When we decided to get a new car we knew we were going to get a trailer. Well we found a 1500 GMC Suburban we really liked and asked the car dealer about how well it would pull a travel trailer. Of course he said it would pull anything. So then we went to buy the trailer and started out looking at 19 footers. One thing led to another and we kept looking at bigger trailers and ended up with a 38 footer! Well, the Suburban pulled it okay, but was a little squirrelly driving over 40. So, back to the car dealership (a different one this time, lol) and we ended up with a 3500 Dodge Ram 4X4 with dual wheels and extended cab. Now THIS baby CAN pull anything! :laugh: 

We would not trade our RV travels with stays at the finest Motels because we like the mobility too much.

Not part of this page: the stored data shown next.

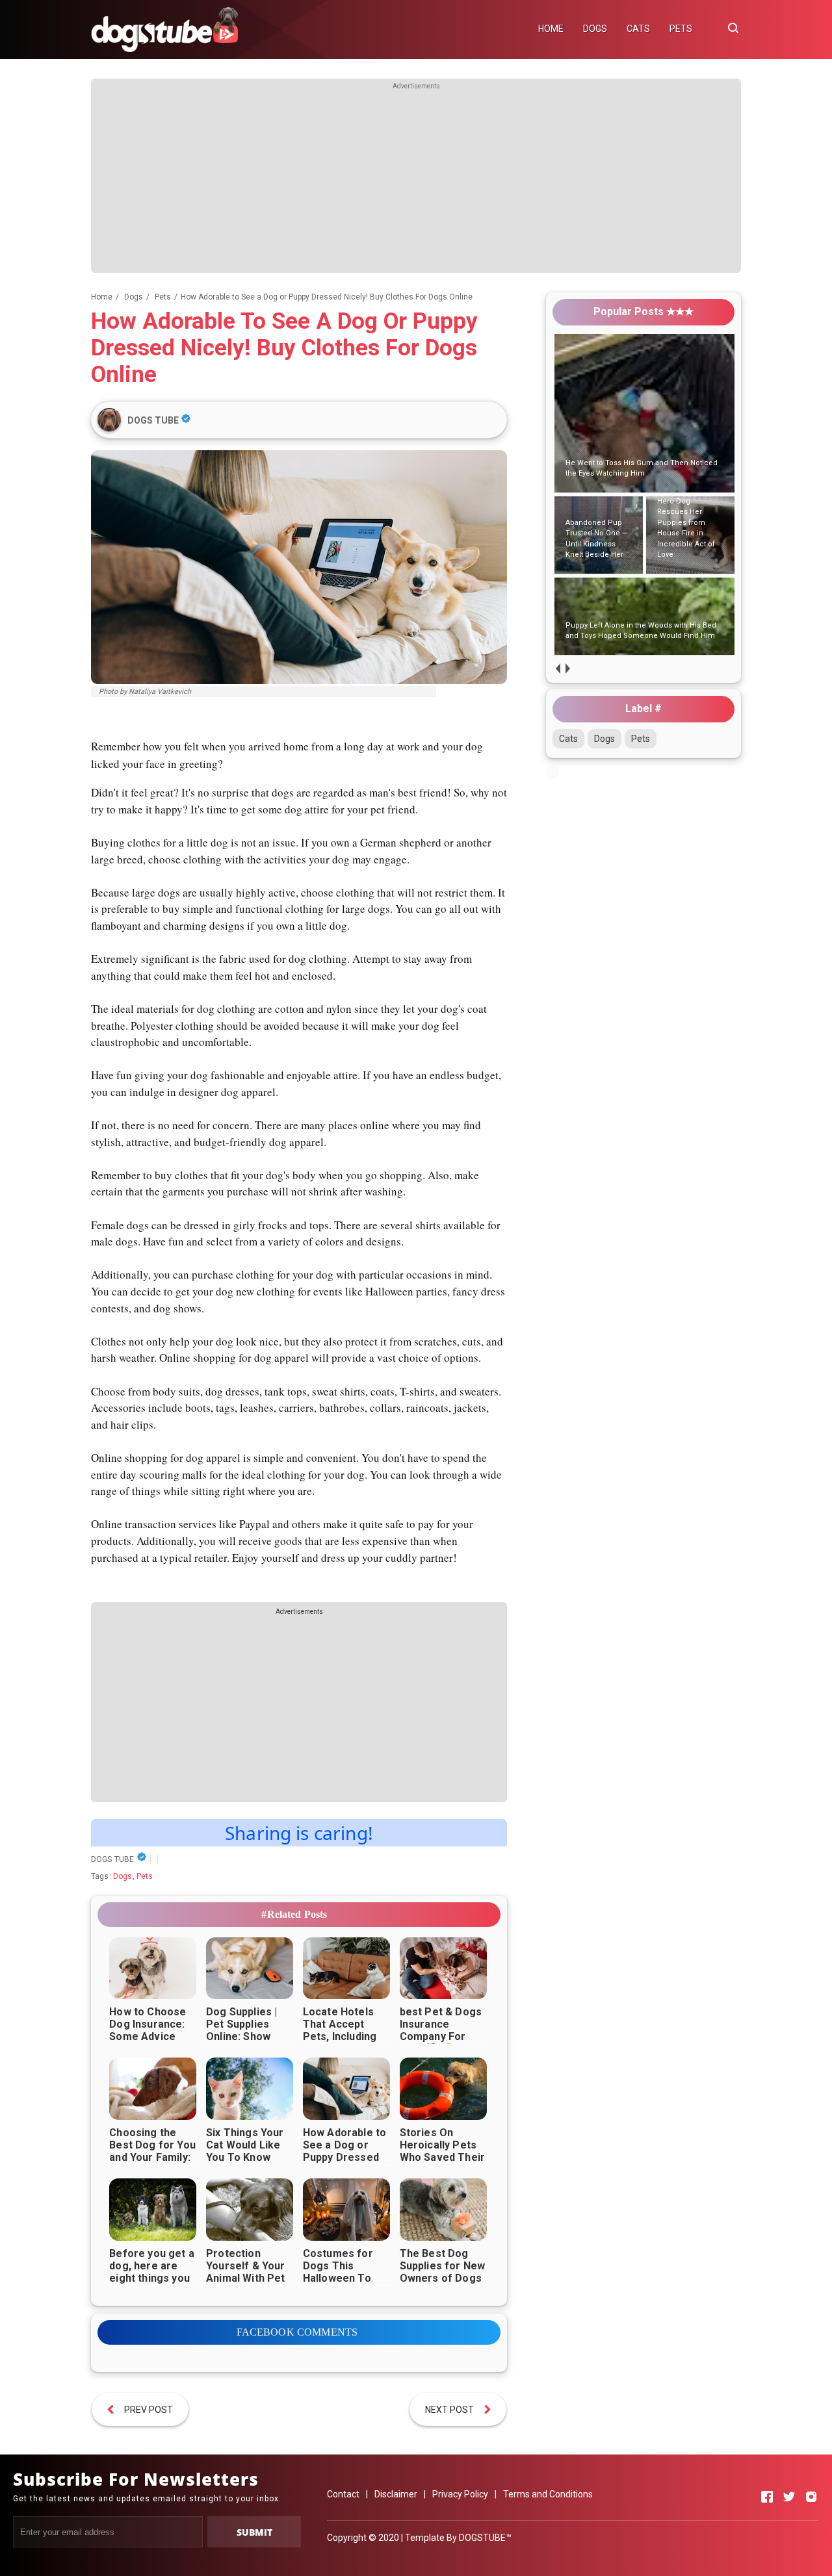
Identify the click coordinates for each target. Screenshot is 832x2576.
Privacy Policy (460, 2494)
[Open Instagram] (811, 2497)
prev (557, 668)
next (567, 668)
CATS (638, 28)
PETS (681, 28)
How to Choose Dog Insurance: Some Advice (147, 2024)
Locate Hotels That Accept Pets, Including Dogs (339, 2030)
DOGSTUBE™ (485, 2537)
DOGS (595, 28)
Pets (144, 1876)
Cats (568, 738)
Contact (343, 2494)
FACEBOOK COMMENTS (297, 2332)
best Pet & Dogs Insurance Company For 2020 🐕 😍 (441, 2030)
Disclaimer (395, 2494)
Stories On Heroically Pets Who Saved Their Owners (442, 2151)
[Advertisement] (416, 182)
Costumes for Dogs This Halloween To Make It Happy (338, 2272)
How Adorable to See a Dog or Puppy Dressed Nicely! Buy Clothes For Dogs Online (347, 2163)
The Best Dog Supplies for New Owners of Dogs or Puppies (443, 2272)
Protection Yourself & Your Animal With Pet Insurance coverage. (245, 2278)
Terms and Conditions (548, 2494)
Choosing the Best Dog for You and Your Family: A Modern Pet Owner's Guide (152, 2157)
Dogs (123, 1876)
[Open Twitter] (789, 2497)
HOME (551, 28)
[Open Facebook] (767, 2497)
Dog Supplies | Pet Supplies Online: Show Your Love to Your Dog (241, 2036)
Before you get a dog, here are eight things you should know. (151, 2272)
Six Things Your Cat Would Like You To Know (244, 2144)
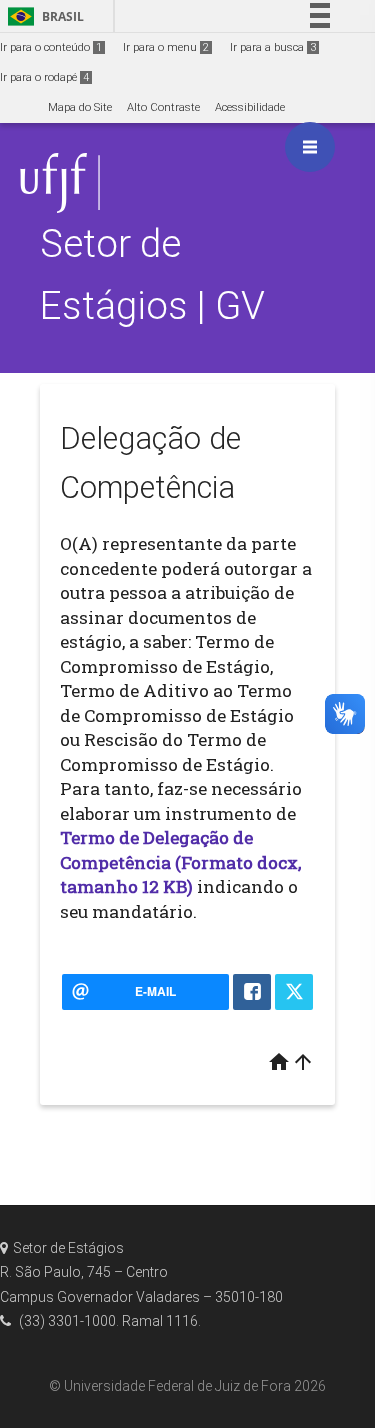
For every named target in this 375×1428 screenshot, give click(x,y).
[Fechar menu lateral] (310, 147)
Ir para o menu (166, 47)
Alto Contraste (163, 107)
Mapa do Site (80, 107)
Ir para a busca (273, 47)
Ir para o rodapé (44, 77)
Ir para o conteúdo (51, 47)
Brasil (42, 16)
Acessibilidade (250, 107)
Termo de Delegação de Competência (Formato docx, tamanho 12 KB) (180, 862)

Good luck on whatever you choose!


----------



## mking (Jan 9, 2006)

Are dealers prices fairly negotiable

I to agree with some statements made on here.If you tried to justify the cost you would be better off with a car/motel route.My wife and I got into camping because;1.You meet alot of really nice down home folks;wheather they are in a pop-up or a luxury coach.2.We like to know who's been sleeping in our beds.3.We both love the outdoors.Both of us like to fish and I love to hunt deer.But if I was doing it to save money I could stay at the finest 5-star motels,probley use a rent-a-car,and by all means buy my meat/fish at the grocery store alot cheaper than I could camp,hunt,fish,or travel  ..But it sure wouldn't be as fun!! :bleh: Life's to short,and you sure can't take $$ with ya when you go to the other side..


----------



## Tassiedevil (Jan 14, 2006)

Are dealers prices fairly negotiable

There is no truer statement than " you can't take it whith you" some older Aussies have stickers on there travel traillers and RV's ,stating they belong to the SKI Club ( spending the kids inheritence) sounds like a good club to me!!! I know we will  enjoy travelling around in an RV and I know it is going to be a pretty expensive holiday, but what the heck you only live once and you are dead a very long time. 
   We arrive in New York on June 3rd and our adventure will really begin and I'm sure we will meet many kind and helpful people who will help us when we have problems , you never know we may run into some of you lot, we'll be the one's with the Tassiedevil sticker in the back window ( its a cute little animal but has a nasty bite, the Tassie devil that is not me)  and  proudly showing an Aussie flag as well.And if I'm driving my advice is KEEP YOUR DISTANCE I will be scared stiff initially. See you guys in June some time ( CAN'T WAIT)


----------